While economic losses pick up, credit markets have stabilized to a certain degree thanks to the aggressive actions of the Federal Reserve. According to Freddie Mac, the average rate for a 30-year fixed rate mortgage is 3.3%. However, according to the Mortgage Bankers Association, purchase applications were down 24% on a year-over-year. More fundamentally, anecdotal reports indicate lending standards are increasing for mortgage applications, and lending conditions for residential construction is tightening despite lower rates. Without financing for builders, housing starts will slow significantly. NAHB is conducting weekly polling, part of which asks about builder financing availability. In NAHB survey data from this week, potential buyer traffic ranked as the most immediate concern, with 69% of builders indicating major declines. 89% of remodelers noted that home owners cited concerns about interacting with workers and crews. Several more issues surveyed worsened this week.
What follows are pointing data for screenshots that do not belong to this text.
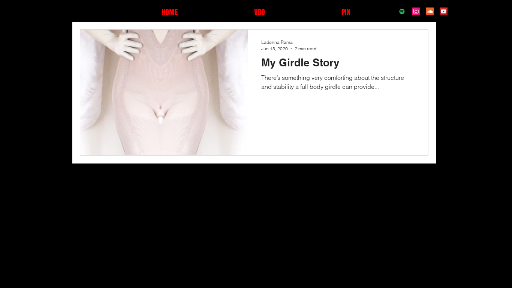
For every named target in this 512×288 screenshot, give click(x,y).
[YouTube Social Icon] (444, 11)
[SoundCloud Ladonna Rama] (430, 11)
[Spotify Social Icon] (402, 11)
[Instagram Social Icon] (416, 11)
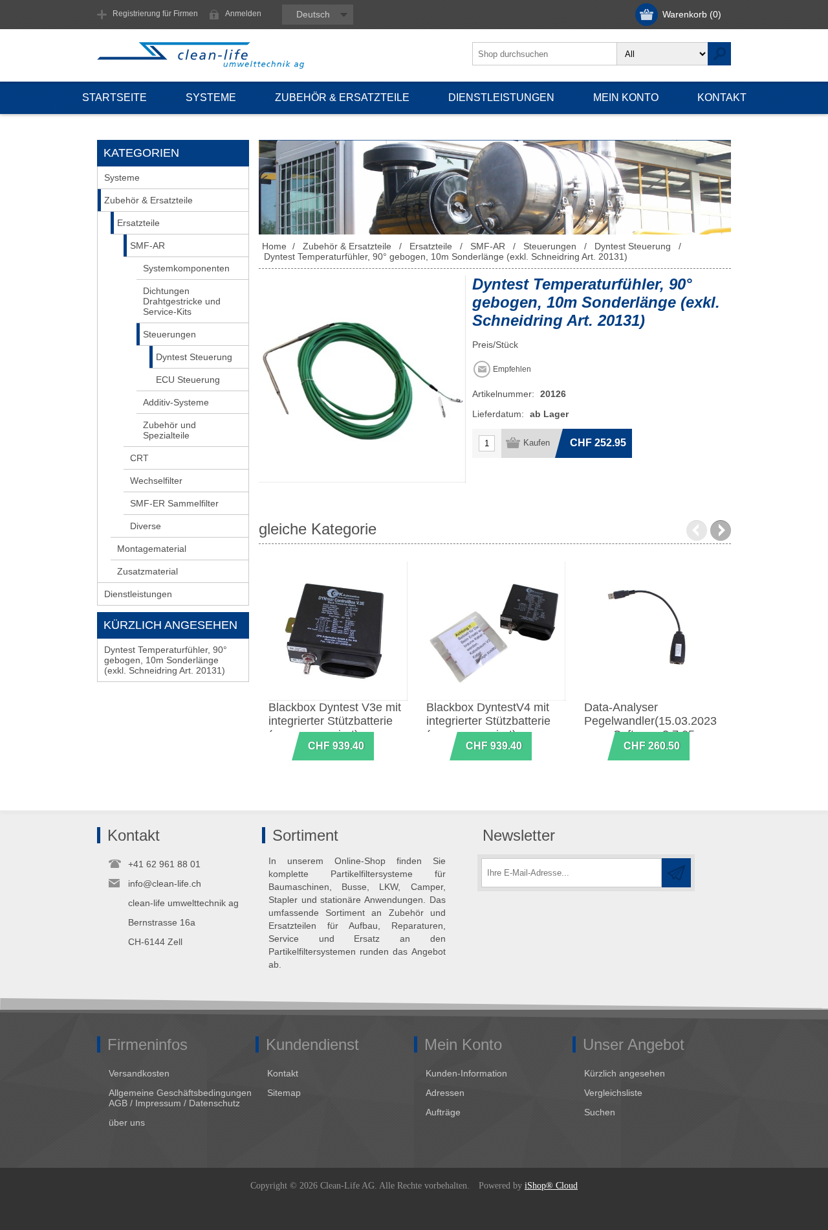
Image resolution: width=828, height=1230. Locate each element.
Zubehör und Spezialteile (169, 430)
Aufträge (443, 1112)
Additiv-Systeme (176, 402)
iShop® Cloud (551, 1185)
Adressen (445, 1093)
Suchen (599, 1112)
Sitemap (284, 1093)
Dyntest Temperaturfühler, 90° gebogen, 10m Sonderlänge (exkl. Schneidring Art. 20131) (165, 660)
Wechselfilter (156, 480)
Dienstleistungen (138, 594)
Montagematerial (151, 548)
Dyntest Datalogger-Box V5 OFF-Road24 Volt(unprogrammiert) (330, 721)
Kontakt (282, 1073)
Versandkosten (139, 1073)
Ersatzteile (138, 223)
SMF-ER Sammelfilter (174, 503)
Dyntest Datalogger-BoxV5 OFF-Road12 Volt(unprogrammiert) (495, 721)
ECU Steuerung (188, 379)
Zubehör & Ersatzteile (148, 200)
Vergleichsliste (613, 1093)
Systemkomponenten (186, 268)
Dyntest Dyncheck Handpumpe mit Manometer (631, 721)
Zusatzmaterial (147, 571)
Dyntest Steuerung (194, 357)
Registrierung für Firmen (155, 13)
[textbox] (544, 53)
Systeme (122, 177)
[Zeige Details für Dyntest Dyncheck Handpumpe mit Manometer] (653, 631)
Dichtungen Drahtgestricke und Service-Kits (182, 301)
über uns (127, 1122)
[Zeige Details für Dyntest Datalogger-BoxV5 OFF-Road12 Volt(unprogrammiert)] (495, 631)
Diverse (145, 526)
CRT (139, 458)
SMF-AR (147, 245)
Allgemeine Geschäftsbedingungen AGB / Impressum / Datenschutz (180, 1098)
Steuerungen (169, 334)
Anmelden (243, 13)
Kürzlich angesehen (624, 1073)
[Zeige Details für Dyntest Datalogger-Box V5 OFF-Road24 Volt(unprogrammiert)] (338, 631)
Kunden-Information (466, 1073)
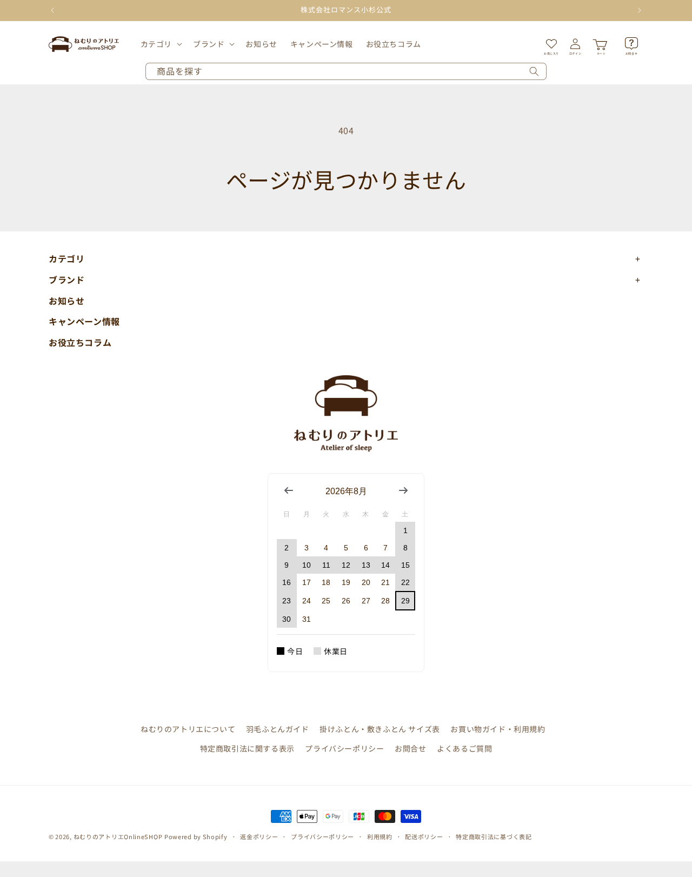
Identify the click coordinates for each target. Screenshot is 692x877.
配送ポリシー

For example, the percentage of builders who cited an increase in delays of single-family permit approval increased from 57% to 80%. Building inspection delays increased from 50% to 78%. Multifamily concerns are rising about rent payments as well.

Consumer Confidence Down

Consumer confidence declined less than expected in March, falling from 132.6 to 120, which was the lowest reading since September 2017. Consensus expectations called for a decline to 110. Consumers have proved to be the most resilient part of the economy in recent history, but confidence will further decline as job losses continue. In other economic readings, the ISM manufacturing index came in at a better than expected level in March, but nonetheless the index still declined, revealing that manufacturing is down for many firms. U.S. exports and imports declined significantly in February as global trade slowed. In a sign of the severe impact on the hospitality and travel sectors, hotel revenue per room is down 80% compared to a year ago. TSA traffic at airports is down 90% from a year ago. The pace of the virus' spread is still accelerating, with 245,000 cases in the U.S., an increase of 30,000 on Friday. Some of this gain is due to increased testing, however, a stabilization in the daily case count is required for governments to consider when shutdowns can end. Some government modeling suggests a peak of cases in mid- to late-April with ongoing mitigation required into May and June. Getting the economy back into operation is ultimately the fix that is required to provide improvements to the financial and housing outlook.